それがアスランと接してみて、アレックスの持った感想だった。
「これ、を・・」
アレックスは震える手で、胸ポケットから一枚の羊皮紙と鍵を取り出した。
「・・・?」
アスランはそれを受け取り、アレックスが何を考えているのかまるで分からないという風な顔で、アレックスを見やる。
「デュランダルが・・今まで行った不正の証拠を、そこに隠している」
アレックスは、デュランダルが自分を利用するだけ利用したら、必ず斬り捨てると確信しており、その為に反撃手段を着々と用意していた。
デュランダルは政治の上でかなり悪どい取引や交渉を行っており、その証拠を集め文書にまとめていたのだ。

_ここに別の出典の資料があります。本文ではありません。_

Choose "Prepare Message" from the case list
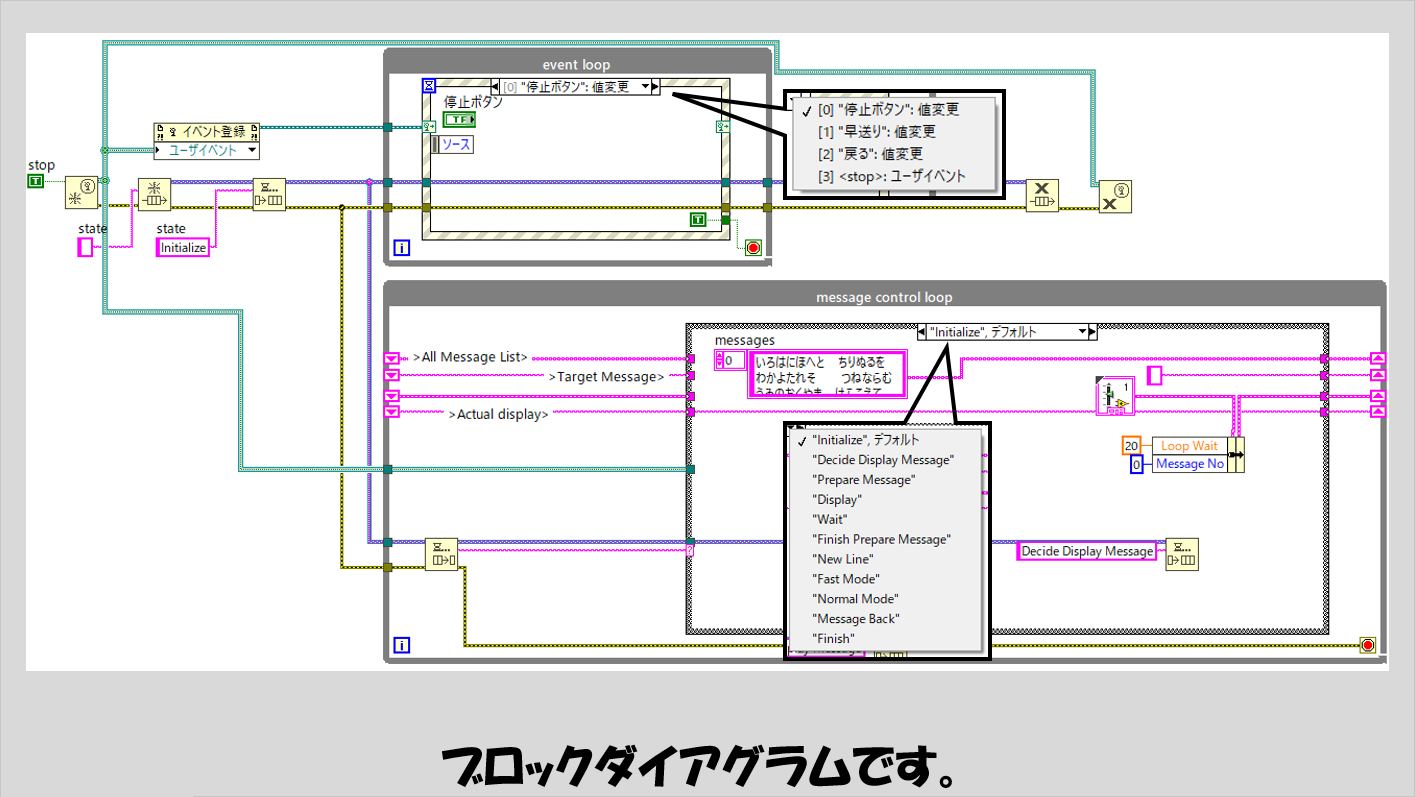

しかし結局、アレックス本人がこの武器を使用する前に、向こうから先に仕掛けられてしまった。
「何故だ・・」
アレックスに意思を託され、アスランは瞳を瞬かせた。
その無防備な表情に、アレックスは心の中で苦笑する。
(だから、それが駄目なんだ・・)
ひとつの思いがアレックスのなかに、ぼんやりと浮かんでくる。
決して実現することがないと分かっている、くだらない妄想だったが。
「こんな風に、出会っていなかったら・・お前は俺の大切な弟だった・・」
アレックスの言葉に、アスランが身体をわずかに揺らしたのが分かった。
生意気だけど、危なっかしくて見ていられない、可愛い弟。
もし、ザラ家ではない、違う環境で双子として産まれていたら、アスランのことを、そんな風に、思っていたかもしれない。
「アレックス・・嫌だ・・」
ポタリと頬の上に何かが落ちてきて、アレックスは視線をカガリに戻した。
悲しそうな顔をしないで欲しかったのに、アレックスの望みは叶わず、カガリは涙をこぼしていて。

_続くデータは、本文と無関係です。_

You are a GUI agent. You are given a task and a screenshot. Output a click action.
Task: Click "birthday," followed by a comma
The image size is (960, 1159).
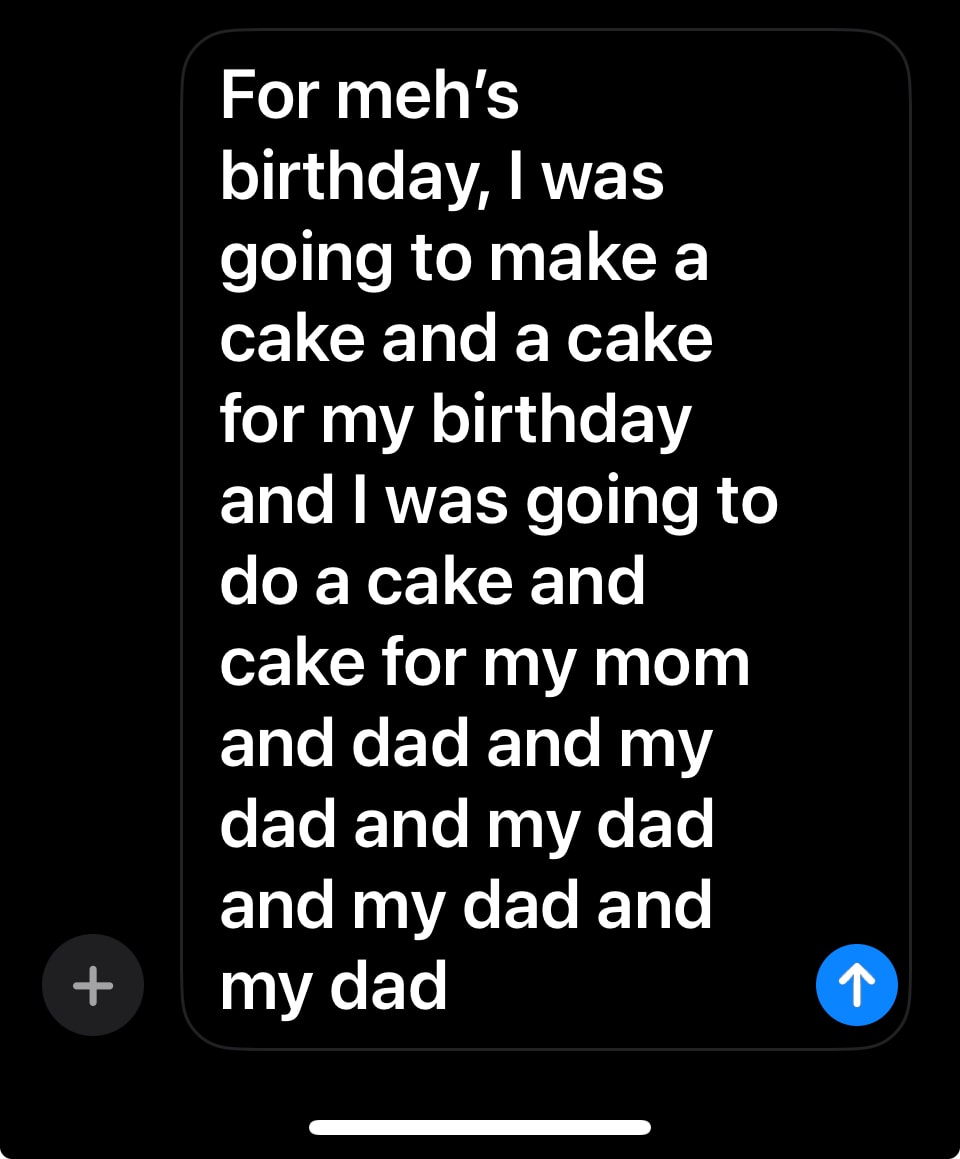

零れ落ちる大粒の涙が、アレックスの頬に降ってきていた。
素直な感情表現。
それは、年を重ねても、嫁ぐことになっても、変わらないカガリの性質だった。
それを愛しく思いながら、最後の力を振り絞って、アレックスはカガリの名を呼ぶ。
「カガ・・リ・・さま、私は・・幸せ、でした」
そう、幸せだった。
カガリと共に生きることができて、幸せだった。
自分がいなかったら、カガリは何の問題もなくアスランと幸せになれたはずで。
カガリが胸を痛めることも、今こんな風に泣くこともなかったのだけれど。
それでも・・。
アレックスの存在が、いかに多くの人を苦しませたか、それを踏まえても。
どんなに身勝手だと思われてもいい、自分は幸せだったと、アレックスは全身で感じていた。

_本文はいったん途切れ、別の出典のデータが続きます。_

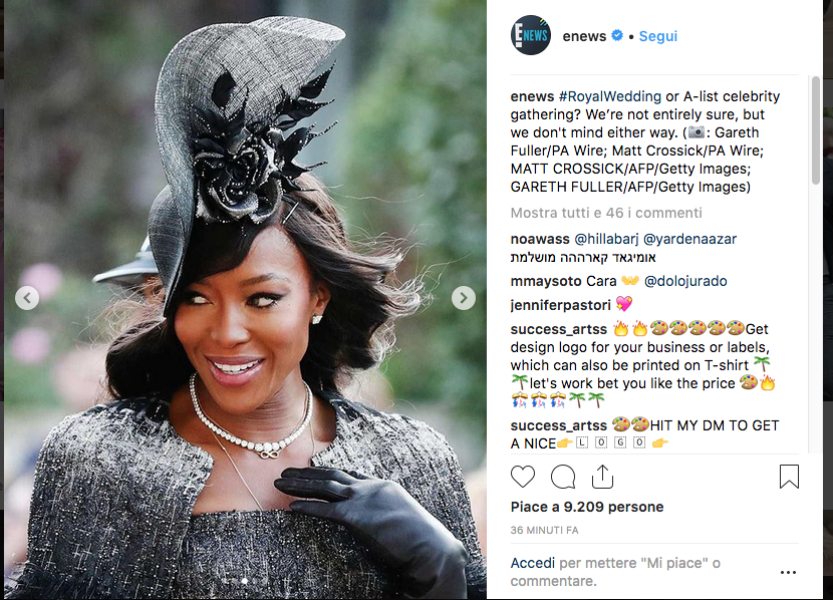This screenshot has width=833, height=600.
Task: Open the enews username in the header
Action: pyautogui.click(x=584, y=36)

そしてその幸せな人生は、オーブの城下で初めて出会ったときに、カガリが与えてくれた生だった。
(ですから・・どうか泣かないで下さい)
そう伝えたい。
だけど、もう声が出なかった。
カガリの顔に霞がかかる。
どんどん遠くなっていくカガリに、後ろ髪がひかれる。
もう少しだけ、この世界に居たかった。
死ぬのが惜しい。
アレックスが憎んでいたはずの世界は、いつしかそんな世界になっていた。
自分を看取ってくれるであろう、少女のおかげで。
「カガ・・」
生きるということは、なんて素晴らしいことだろう。
最後にアレックスを満たしたのは、そんな想いだった。
それと、もう一つ。
(それを・・教えてくれた貴方を・・私は・・)
・・・・・・
・・・
アレックスが一瞬の闇に包まれて、そして一筋の光がさした。
長い長い夜が明けて、昇ってくるプラントの弱い太陽。
暁。
その名を貰わなかった青年が、夜明けの光を浴びながら、静かにこの世を去ったのだった。